The CRB raw industrial commodities index cratered along with decline in buying growth and then rebounded when the central banks got together to prevent a recession in early 2016. Late-2017 and 2018 will be a repeat of the decline in central banking buying, which might mean the CRB industrial commodities spot index might fall again.
If the next 18-months see commodity prices decline because of the decline in central banks’ balance sheets, it will only amplify the decline we’re already seeing in inflation. As you can see from the chart below, the May core CPI fell to 1.73% in May and core PCE fell to 1.54%.
The economy is already near the inflation rate seen in 2014 before this unwind has even started which implies inflation will fall further than that. It could challenge the declines seen in the 2008 financial crisis and the environment soon afterwards.
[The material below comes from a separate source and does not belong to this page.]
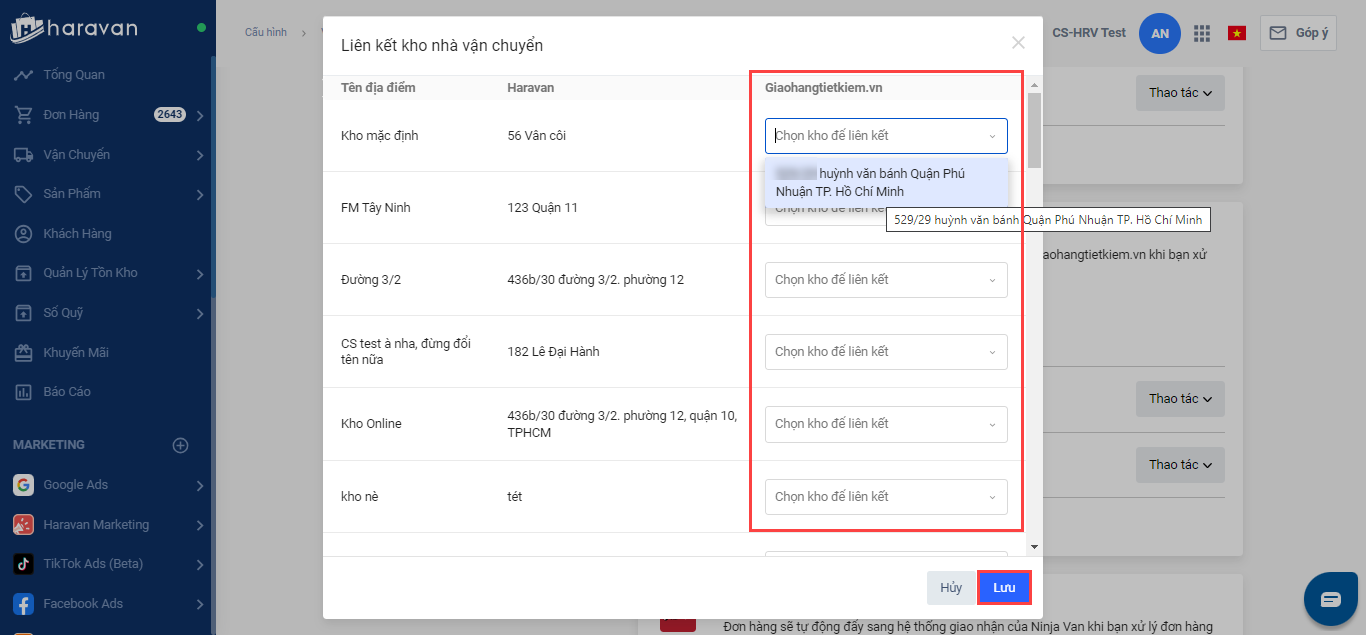This screenshot has height=635, width=1366.
Task: Go to Sản Phẩm menu item
Action: click(x=72, y=194)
The credit market is currently holding up well as investors continue to pile into junk bonds despite the problems in energy looking like what happened in 2014. It will be important for investors to follow the bond market for any signs of weakness caused by this global tapering. So far, the guidance for this expected tapering hasn’t caused any selling in junk bonds or stocks, but that doesn’t mean there won’t be any negative effects once it starts. The OAS seen in the chart below means options adjusted spread. It measures the difference between the risk free rate and the bond yield adjusted for an embedded option. The chart below shows how investors have fled from energy bonds, but stayed in high yield bonds which is different from 2014 when the two were highly correlated.
Stocks have been boosted by QE since 2009. The punch bowl will be taken away in late-2017 and 2018. The last time central bank buying slowed, commodity prices crashed, pushing the entire junk bond market into a stress period. This time, instead of slowing their purchases, the central banks will shrink their balance sheets. This might have an amplified effect on commodities and risk assets. Inflation is already decreasing, so there’s no telling how low it can fall once this coordinated plan commences. The results could be continued deflation which rivals 2008. If commodity prices decline at the same rate as 2014-2015, it will start to affect the junk bond market, which would trickle into stocks, possibly spurring a selloff.